THE DEVELOPMENT OF THE GREEKS

Taking the idea "world power" in the restricted sense suggested, Persia lost it to Greece at Salamis. As the Asiatic hordes fled behind their panic-stricken king, the Greeks, looking round their limited horizon, could see no power that might vie with them. The idea of pressing home their success and overthrowing the entire unwieldy Persian empire was at once conceived.

But the Greeks were of all races least like to weld earth into one dominion. They could not even unite among themselves. In short it cannot be too emphatically pointed out that the work of Greece was not to consolidate, but to separate, to teach the value of each individual man. Asia had made monarchies in plenty. King after king had passed in splendid, glittering pomp across her plains, circled by a crowd of obsequious courtiers, trampling on a nameless multitude of slaves. Europe was to make democracies, or at least to try her hand at them.

It has been well said that a democracy is the strongest government for defence, the weakest for attack. Every little Greek city clung jealously to its own freedom, and to its equally obvious right to dominate its neighbors. The supreme danger of the Persian invasion united them for a moment; but as soon as safety was assured, they recommenced their bickering. Sparta with her record of ancient leadership, Athens with her new-won glory against the common foe, each tried to draw the other cities in her train. There was no one man who could dominate them all and concentrate their strength against the enemy. So for a time Persia continued to exist; she even by degrees regained something of her former influence over the divided cities.

Among these Athens held the foremost rank. She was, as we have previously seen, far more truly representative of the Greek spirit than her rival. Sparta was aristocratic and conservative; Athens democratic and progressive. The genius of her leaders gathered the lesser towns into a great naval league, in which she grew ever more powerful. Her allies sank to be dependent and unwilling vassals, forced to contribute large sums to the treasury of their overlord.

This was the age of Pericles.[[1]] As Athens became wealthy, her citizens became cultured. Statues, temples, theatres made the city beautiful. Dramatists, orators, and poets made her intellectually renowned. A marvellous outburst, this of Athens! Displaying for the first time in history the full capacity of the human mind! Had there been similar flowerings of genius amid forgotten Asiatic times? One doubts it; doubts if such brilliancy could ever anywhere have passed, and left no clearer record of its triumphs.

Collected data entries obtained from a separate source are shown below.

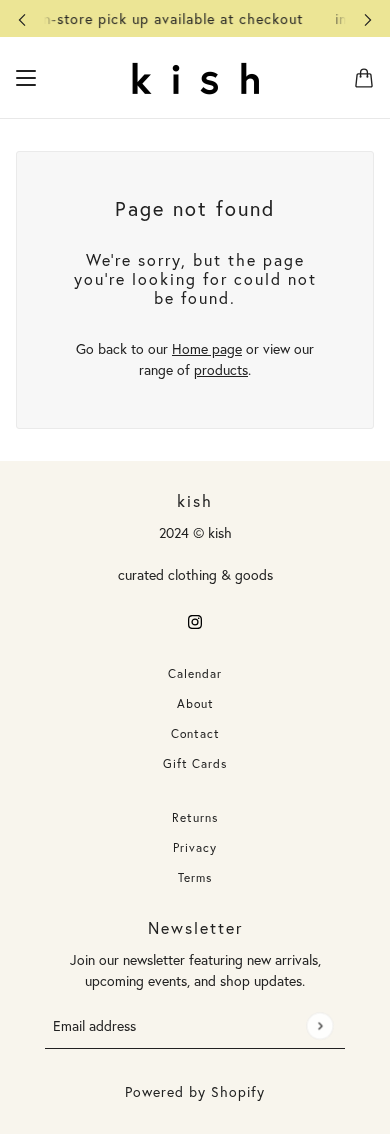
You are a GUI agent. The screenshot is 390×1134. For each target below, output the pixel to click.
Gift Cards (195, 763)
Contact (195, 733)
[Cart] (364, 78)
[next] (368, 19)
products (221, 369)
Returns (195, 817)
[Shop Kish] (195, 78)
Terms (195, 877)
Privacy (195, 847)
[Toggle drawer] (26, 78)
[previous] (22, 19)
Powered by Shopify (195, 1091)
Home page (207, 348)
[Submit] (319, 1025)
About (195, 703)
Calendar (195, 673)
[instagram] (195, 619)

[!-- Note Anchor 1 --][Footnote 1: See [Pericles Rules in Athens], page 12.]

Amid such splendor it seems captious to point out the flaw. Yet Athenian and all Greek civilization did ultimately decline. It represented intellectual, but not moral culture. The Greeks delighted intensely in the purely physical life about them; they had small conception of anything beyond. To enjoy, to be successful, that was all their goal; the means scarce counted. The Athenians called Aristides the Just; but so little did they honor his high rectitude that they banished him for a decade. His title, or it may have been his insistence on the subject, bored them.

His rival, Themistocles, was more suited to their taste, a clever scamp, who must always be dealing with both sides in every quarrel, and outwitting both. Athens was driven to banish him also at last, at his too flagrant treachery. But he was not dismissed with the scathing scorn our modern age would heap upon a traitor. He was sent regretfully, as one turns from a charming but too persistently lawless friend. The banishment was only for ten years, and he had his nest already prepared with the Persian King. If you would understand the Greek spirit in its fullest perfection, study Themistocles. Rampant individualism, seeking personal pleasure, clamorous for the admiration of its fellows, but not restrained from secret falsity by any strong moral sense—that was what the Greeks developed in the end.

Neither must Athens be regarded as a democracy in the modern sense. She was only so by contrast with Persia or with Sparta. Not every man in the beautiful city voted, or enjoyed the riches that flowed into her coffers, and could thus afford, free from pecuniary care, to devote himself to art. Athens probably had never more than thirty thousand "citizens." The rest of the adult male population, vastly outnumbering these, were slaves, or foreigners attracted by the city's splendor.